SEMILLAS DE ESPERANZA



In Honduras, there are many children who cannot attend traditional school. Poverty is great, particularly in rural areas, and many children must work and so cannot attend school five days a week. Distance from school is also an obstacle. Elementary schools exist in most villages but continuing past the 6th grade often means traveling by foot for long distances. Some children have to leave their homes at 2am each day to get to the nearest middle school on time. Such a trip is simply impossible more than once a week. Finally, there are some living in urban neighborhoods who are prohibited from attending school because it would mean crossing gang boundaries.
Sister Marta Eugenia Soto, a Salesian nun serving the poor of Tegucigalpa, felt the keen need to provide an alternative form of education for these marginalized youth. For the program to work, it needed to be low cost and flexible enough to accommodate their work schedules. In 1989, with no financial help, just the “blessing” of the elderly Reverend she served under, she founded the Instituto IHER and began a radio school known as “El Maestro en Casa” or “Teacher at Home”. Students received instruction by radio during the week and attended class in person just once each weekend. The school, though accredited, receives no financial support from the Honduran government so operates on a shoestring with volunteer teachers and funds contributed by the students for books. Nevertheless, the school has expanded to include around 30,000 students across Honduras in over 200 centers.
Although we lost Sor Marta to cancer in 2021, Javier Diaz is now leading the program. Javier worked at Sor Marta’s side for 30 years – helping to found and grow the school. He considers the work both a blessing and a great responsibility, and he pursues it with passion.
It costs approximately $100 a year to supply the textbooks and other supplies needed for each student – a sum too daunting for many poor students. Sor Marta’s heart has been burdened for the many students who desperately want to continue their studies but simply can’t afford the fees. With help from Global Pearls, she was finally able to offer a scholarship program for the most promising students.

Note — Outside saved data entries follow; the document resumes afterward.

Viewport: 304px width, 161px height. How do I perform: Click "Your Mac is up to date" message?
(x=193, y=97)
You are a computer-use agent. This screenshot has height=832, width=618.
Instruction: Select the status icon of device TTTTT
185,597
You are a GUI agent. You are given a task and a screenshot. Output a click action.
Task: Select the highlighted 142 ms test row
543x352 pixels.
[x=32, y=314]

One of our founding principles is the belief that a small help, properly focused, can have a large ripple effect on the communities we serve by unleashing local potential. To maximize the impact of this scholarship program, Sor Marta and Global Pearls decided that we should target our scholarships to students who had a keen desire to use their education to benefit the community. A desire to help others, and our belief that the student can successfully do so, is the primary factor in choosing our scholarship recipients. In this way we hope that our scholarships will end up benefitting far more people than just the few chosen students. To reflect the idea that each student we help can in turn benefit many, Sor Marta and Javier decided to call the scholarship program “Semillas de Esperanza,” or “Seeds of Hope.”

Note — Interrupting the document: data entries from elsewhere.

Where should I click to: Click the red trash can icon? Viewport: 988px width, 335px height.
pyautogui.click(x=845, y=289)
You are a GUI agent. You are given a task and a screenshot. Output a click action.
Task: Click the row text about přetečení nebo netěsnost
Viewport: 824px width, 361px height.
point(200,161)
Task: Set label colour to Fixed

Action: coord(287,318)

In fact, we were so impressed by the ideas and passion these students expressed in their application essays, we decided to fund school-led community projects to help develop the project management and leadership skills of the students. The students at each participating IHER center jointly decide on a project to help their community, put together a proposal and budget, and, if chosen for funding, manage the project to completion. The projects are varied, and reflect the hearts of the students. A very remote village with no access to healthcare wanted to develop and manage a community “first aid kit” to lessen the number of deaths their village experiences each year which could be avoided with simple, over-the-counter medicines. Another student group wanted to start a bakery to revive traditional recipes and raise money to help fund future university fees. We have really been impressed with how enthusiastically the students have pursued their projects, and we love the confidence these projects are building in our students. As one project student stated, “through this project we have left behind the impotent attitude of saying, ‘I want to develop my community, but I cannot.’ Now we can make a change.”